### RECORDS SHOWN ###
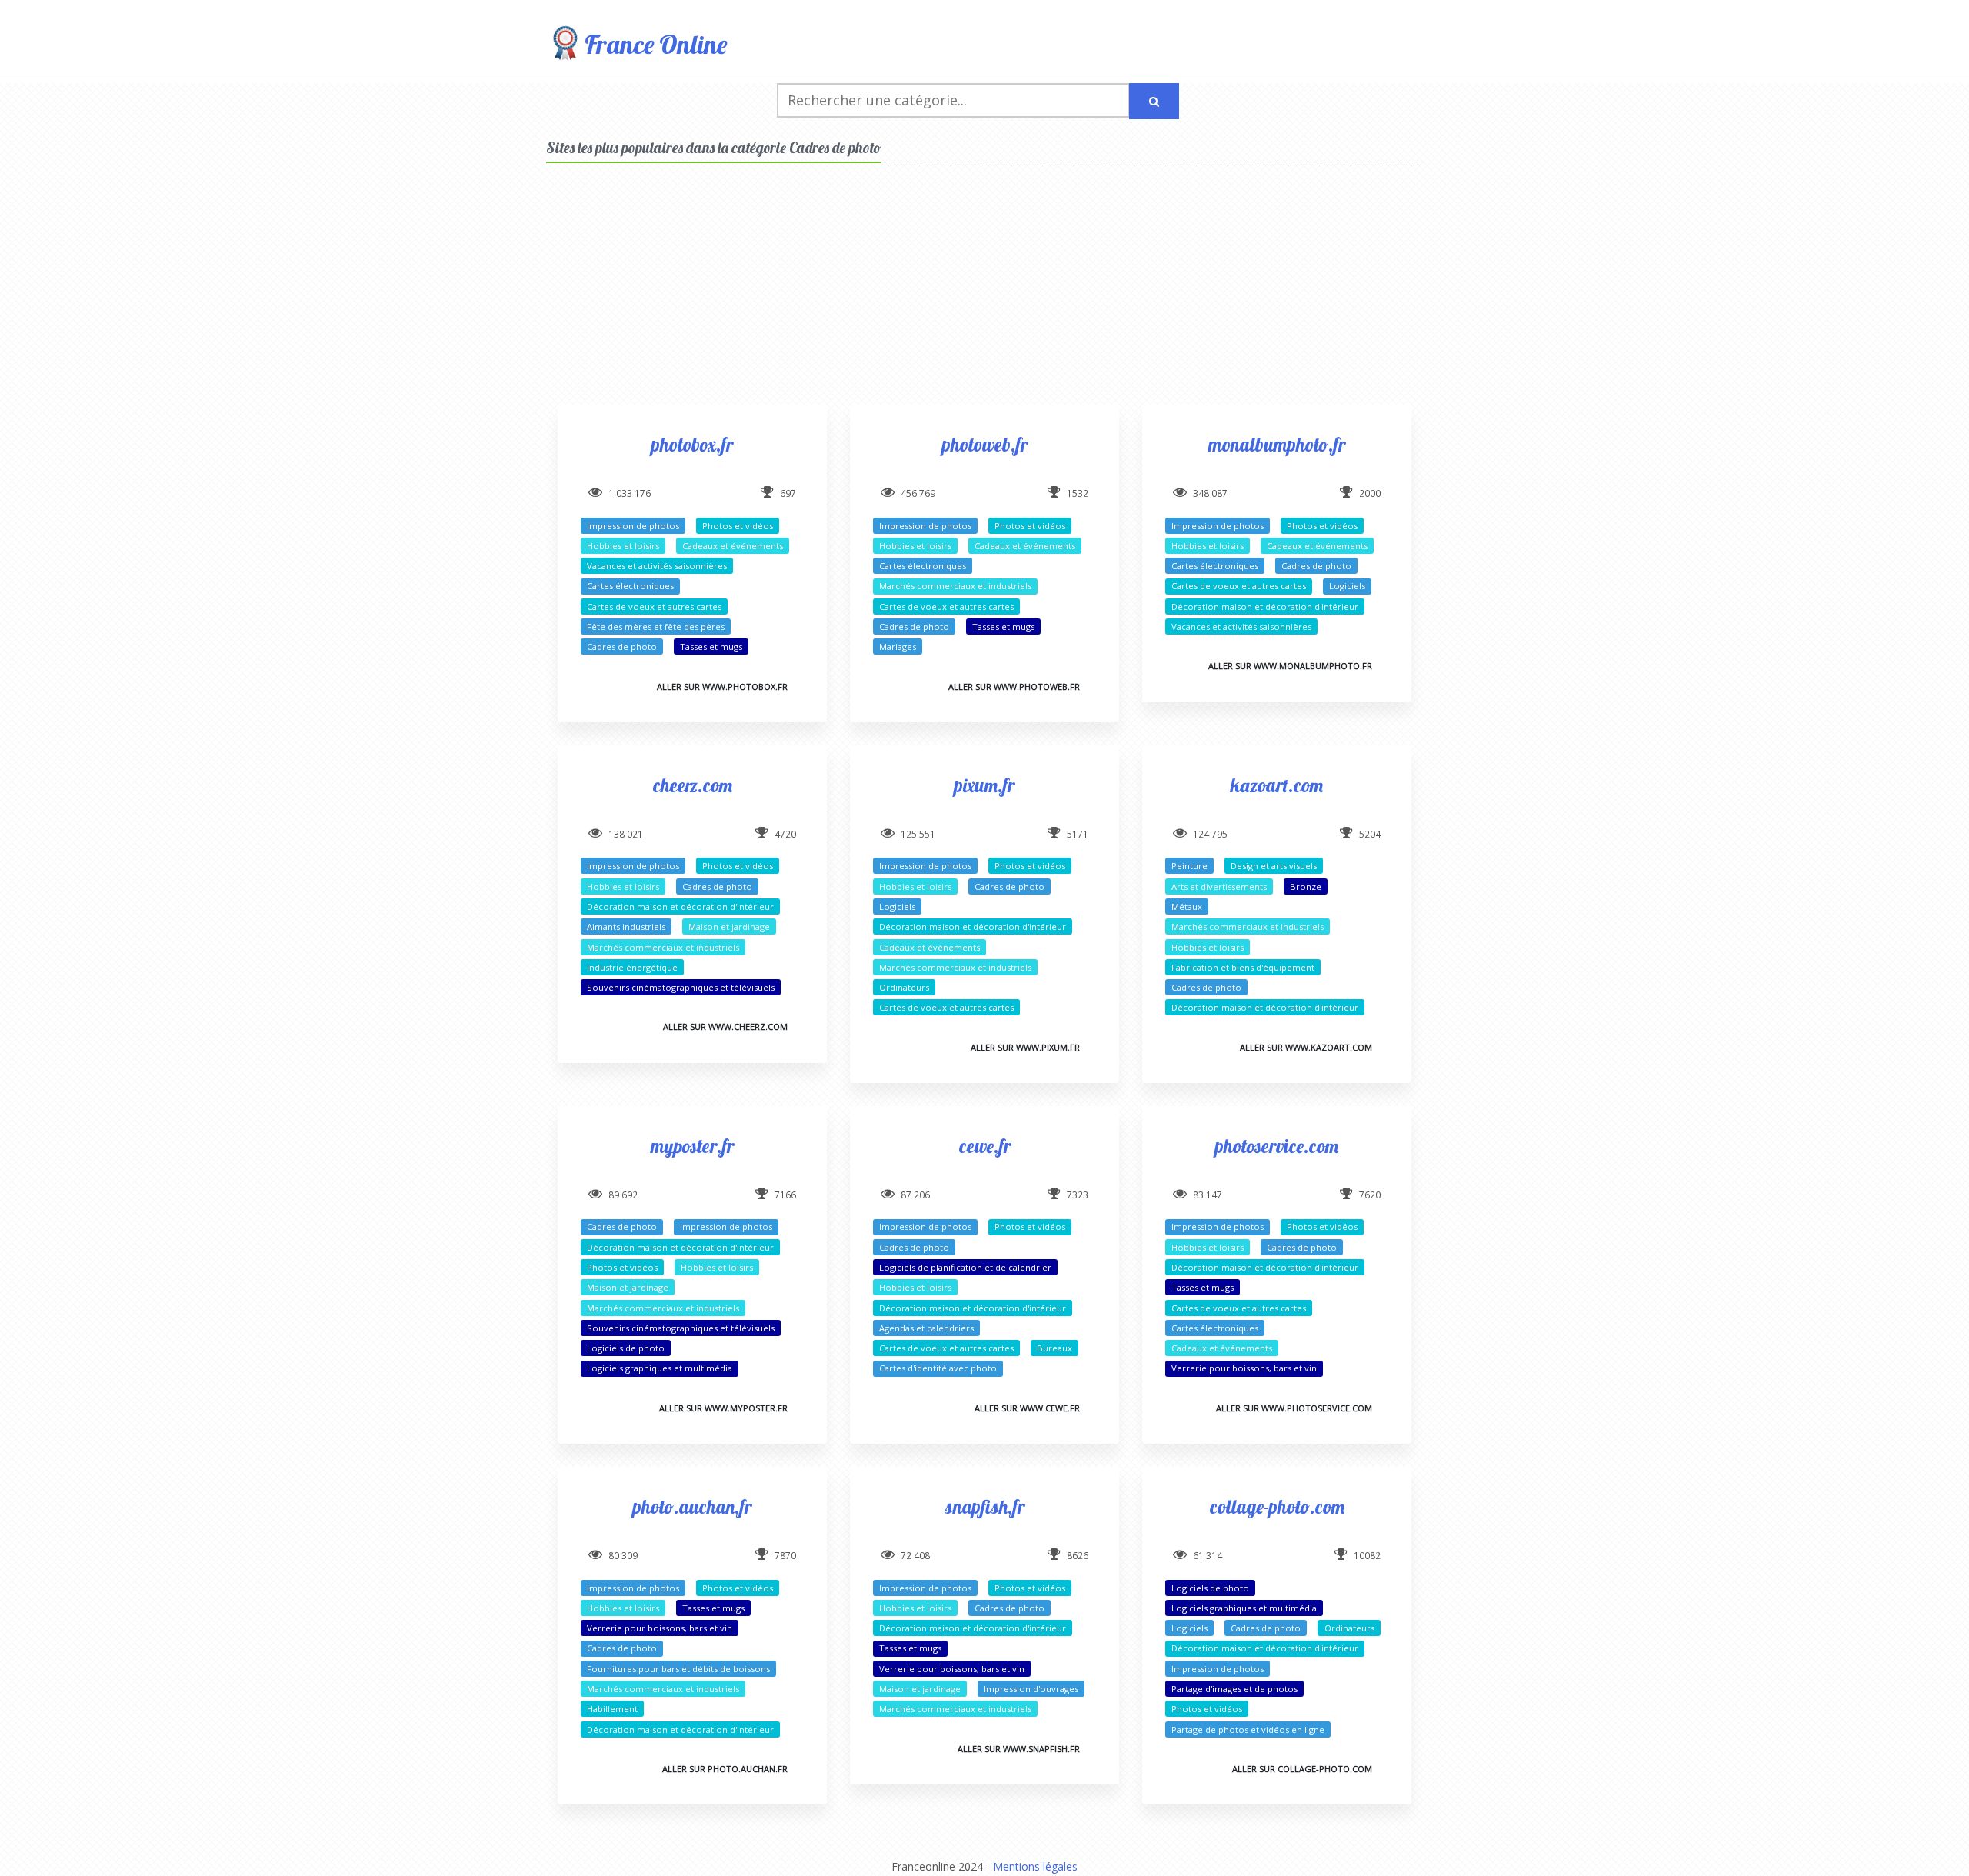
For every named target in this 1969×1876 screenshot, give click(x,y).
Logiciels (1347, 585)
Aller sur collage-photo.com (1302, 1768)
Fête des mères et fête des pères (656, 626)
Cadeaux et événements (732, 545)
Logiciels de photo (626, 1348)
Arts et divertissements (1219, 886)
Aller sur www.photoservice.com (1294, 1408)
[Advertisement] (984, 297)
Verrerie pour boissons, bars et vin (1244, 1368)
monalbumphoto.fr (1276, 444)
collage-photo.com (1277, 1506)
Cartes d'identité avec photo (938, 1368)
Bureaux (1054, 1348)
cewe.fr (985, 1146)
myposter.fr (692, 1146)
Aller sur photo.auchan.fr (725, 1768)
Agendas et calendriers (926, 1328)
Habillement (612, 1708)
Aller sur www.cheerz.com (725, 1026)
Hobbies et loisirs (623, 545)
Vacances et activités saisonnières (657, 565)
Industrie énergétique (632, 967)
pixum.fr (984, 785)
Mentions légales (1035, 1866)
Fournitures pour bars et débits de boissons (678, 1668)
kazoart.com (1277, 785)
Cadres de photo (622, 646)
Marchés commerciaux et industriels (955, 585)
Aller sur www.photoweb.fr (1014, 686)
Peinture (1189, 865)
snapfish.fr (984, 1506)
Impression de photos (633, 525)
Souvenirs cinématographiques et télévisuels (681, 987)
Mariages (897, 646)
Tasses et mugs (711, 646)
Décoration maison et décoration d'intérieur (1264, 606)
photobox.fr (692, 444)
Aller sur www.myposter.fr (723, 1408)
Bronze (1305, 886)
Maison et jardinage (729, 926)
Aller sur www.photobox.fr (722, 686)
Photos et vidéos (737, 525)
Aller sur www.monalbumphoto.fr (1290, 665)
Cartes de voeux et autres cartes (654, 606)
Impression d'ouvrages (1031, 1688)
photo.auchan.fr (692, 1506)
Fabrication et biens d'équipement (1242, 967)
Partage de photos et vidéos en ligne (1247, 1729)
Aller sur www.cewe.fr (1027, 1408)
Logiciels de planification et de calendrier (965, 1267)
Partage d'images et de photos (1234, 1688)
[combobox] (953, 100)
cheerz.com (692, 785)
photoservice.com (1276, 1146)
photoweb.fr (985, 444)
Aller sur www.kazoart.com (1306, 1047)
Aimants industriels (626, 926)
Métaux (1186, 906)
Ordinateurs (904, 987)
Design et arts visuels (1274, 865)
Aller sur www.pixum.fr (1025, 1047)
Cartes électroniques (630, 585)
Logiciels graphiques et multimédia (659, 1368)
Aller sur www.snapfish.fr (1019, 1748)
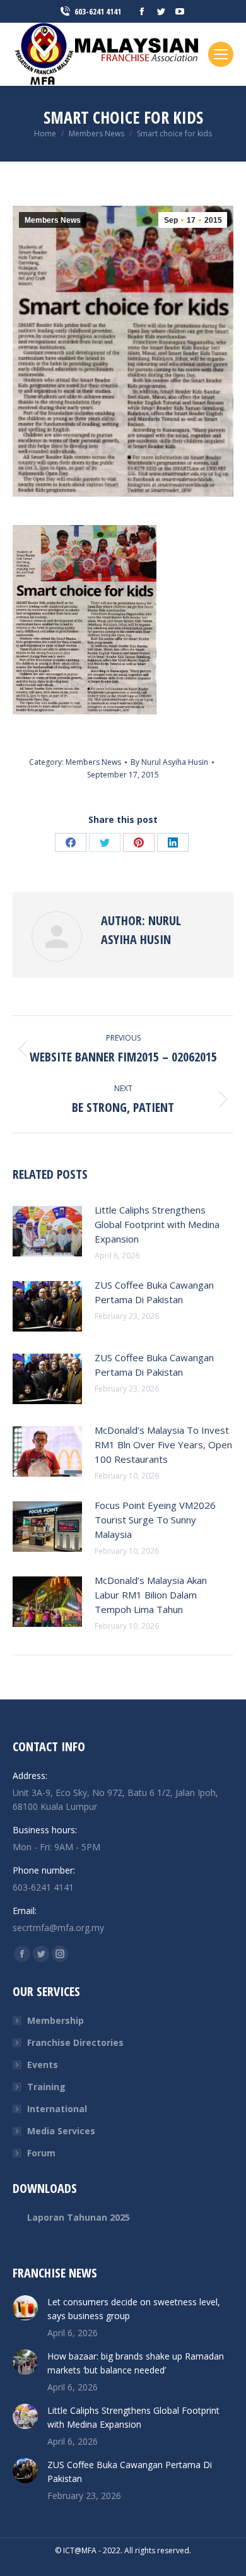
###
WORK TASK: All lines in the entries above that include "pour" should be found and copied.

TASK OUTPUT:
Verrerie pour boissons, bars et vin (1244, 1368)
Fournitures pour bars et débits de boissons (678, 1668)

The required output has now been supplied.